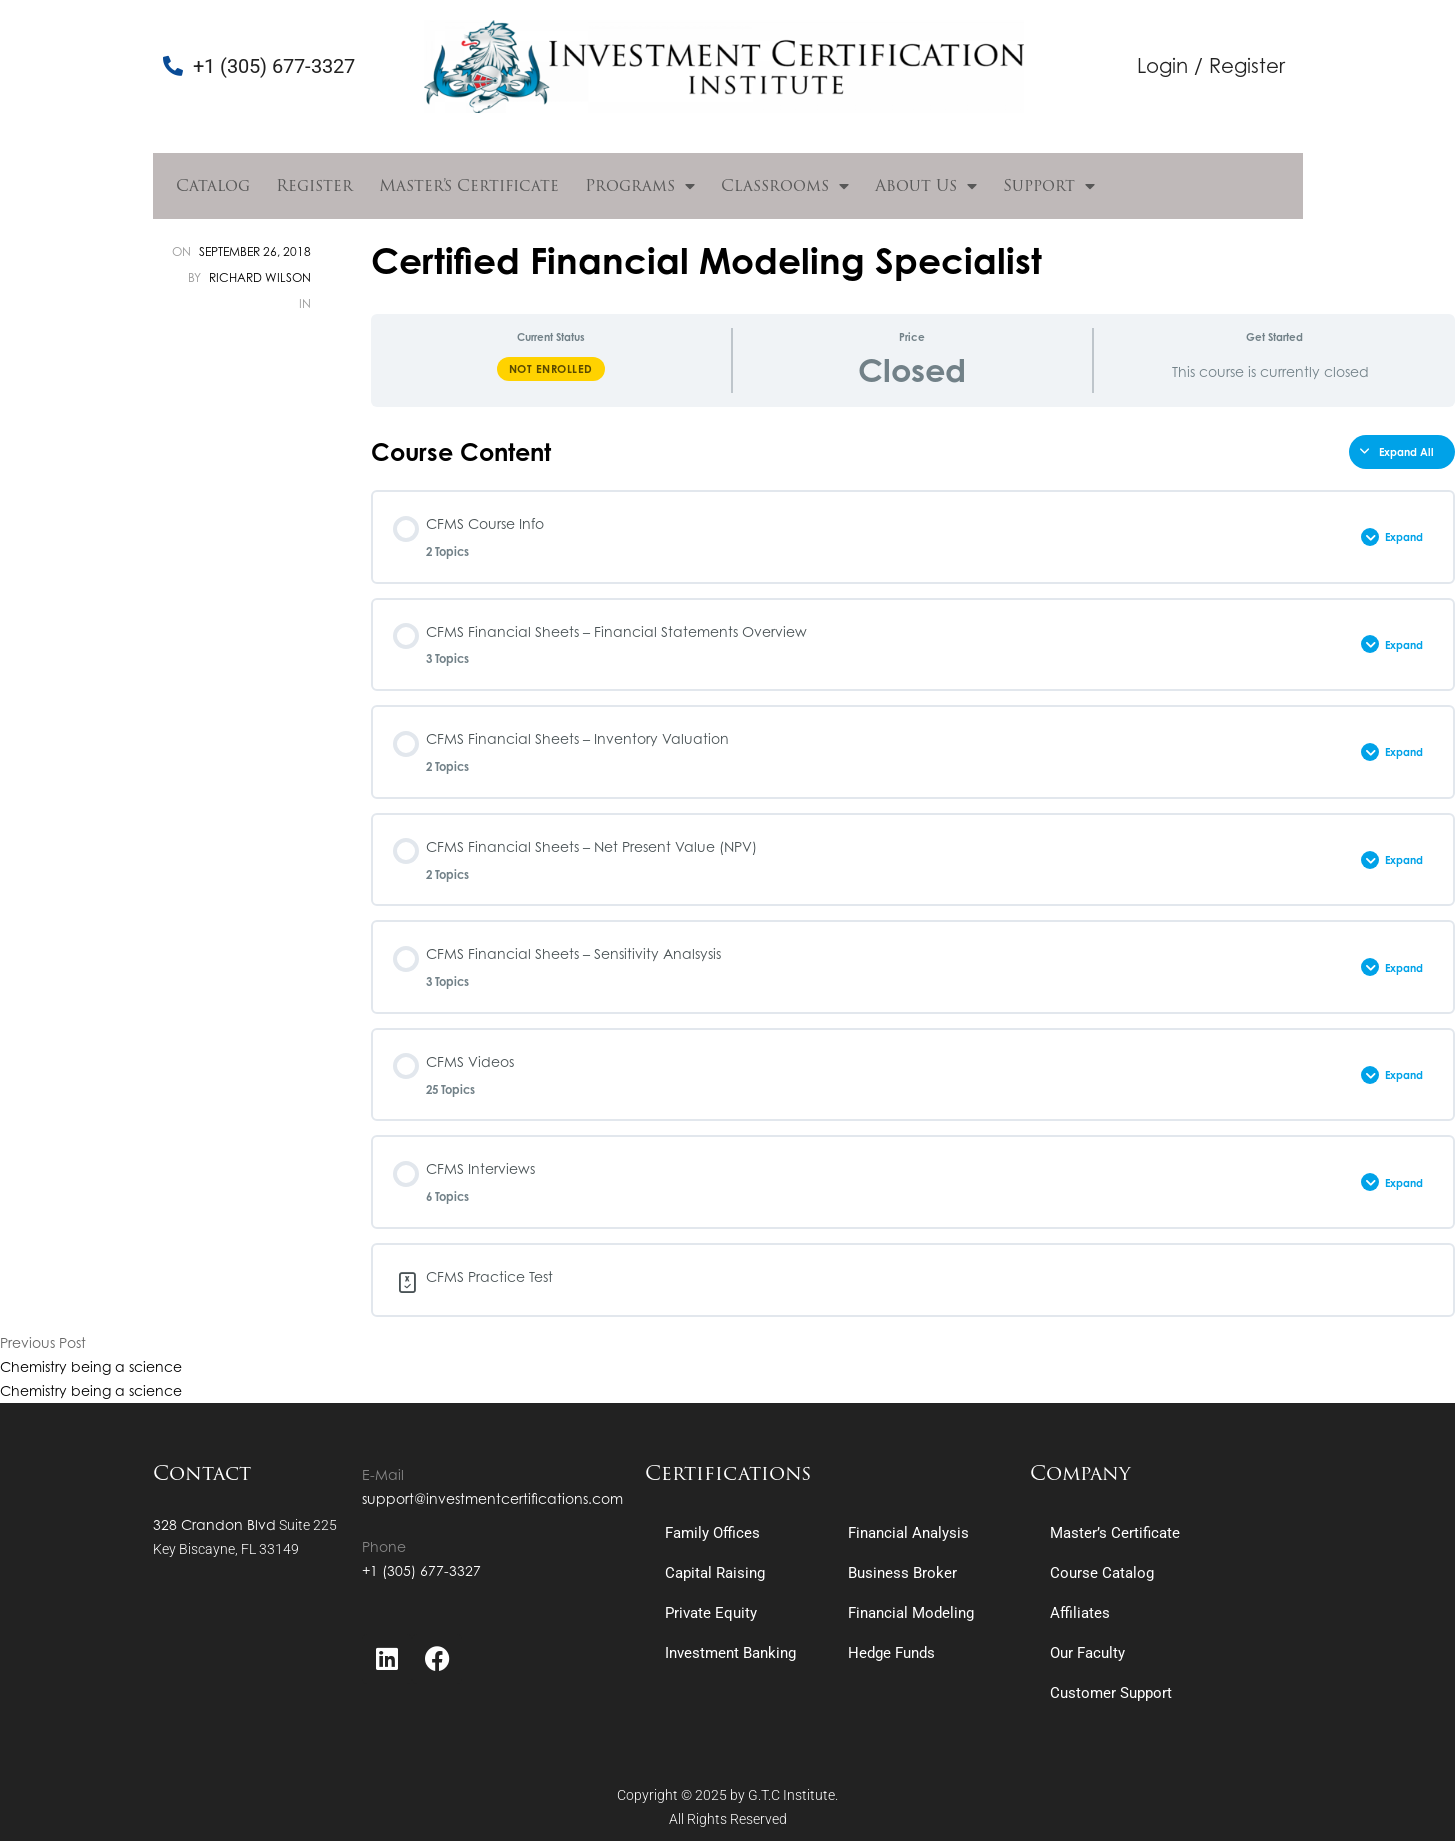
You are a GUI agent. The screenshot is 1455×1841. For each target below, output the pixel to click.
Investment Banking (730, 1653)
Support (1049, 186)
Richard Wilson (260, 277)
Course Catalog (1102, 1573)
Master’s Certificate (469, 185)
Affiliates (1080, 1613)
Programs (640, 186)
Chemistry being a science (91, 1366)
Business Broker (902, 1573)
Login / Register (1211, 65)
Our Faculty (1087, 1653)
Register (314, 185)
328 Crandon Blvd (214, 1524)
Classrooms (785, 186)
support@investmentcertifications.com (492, 1498)
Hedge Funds (891, 1653)
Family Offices (712, 1533)
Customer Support (1111, 1693)
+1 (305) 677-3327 (421, 1570)
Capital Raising (715, 1573)
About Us (926, 186)
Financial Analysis (908, 1533)
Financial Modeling (911, 1613)
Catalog (213, 185)
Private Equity (711, 1613)
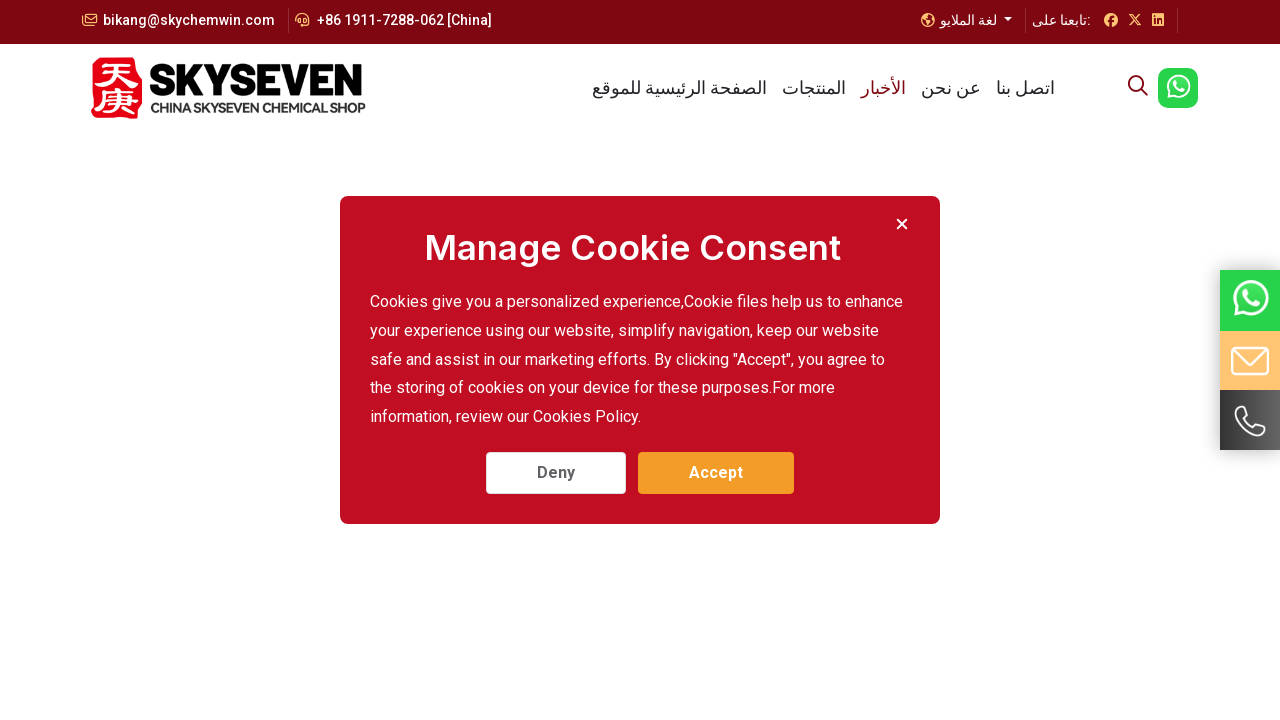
______________________________
» TASK
Convert the data, starting with the line that contains "Programs (640, 186)" and going on through the end of the data, into a Markdown table with the columns Row and Data line. Number each row, skip blank lines, and leave out the pictures.

» WORKED ANSWER
| Row | Data line |
|---|---|
| 1 | Programs (640, 186) |
| 2 | Chemistry being a science (91, 1366) |
| 3 | Business Broker (902, 1573) |
| 4 | Login / Register (1211, 65) |
| 5 | Our Faculty (1087, 1653) |
| 6 | Register (314, 185) |
| 7 | 328 Crandon Blvd (214, 1524) |
| 8 | Classrooms (785, 186) |
| 9 | support@investmentcertifications.com (492, 1498) |
| 10 | Hedge Funds (891, 1653) |
| 11 | Family Offices (712, 1533) |
| 12 | Customer Support (1111, 1693) |
| 13 | +1 (305) 677-3327 (421, 1570) |
| 14 | Capital Raising (715, 1573) |
| 15 | About Us (926, 186) |
| 16 | Financial Analysis (908, 1533) |
| 17 | Financial Modeling (911, 1613) |
| 18 | Catalog (213, 185) |
| 19 | Private Equity (711, 1613) |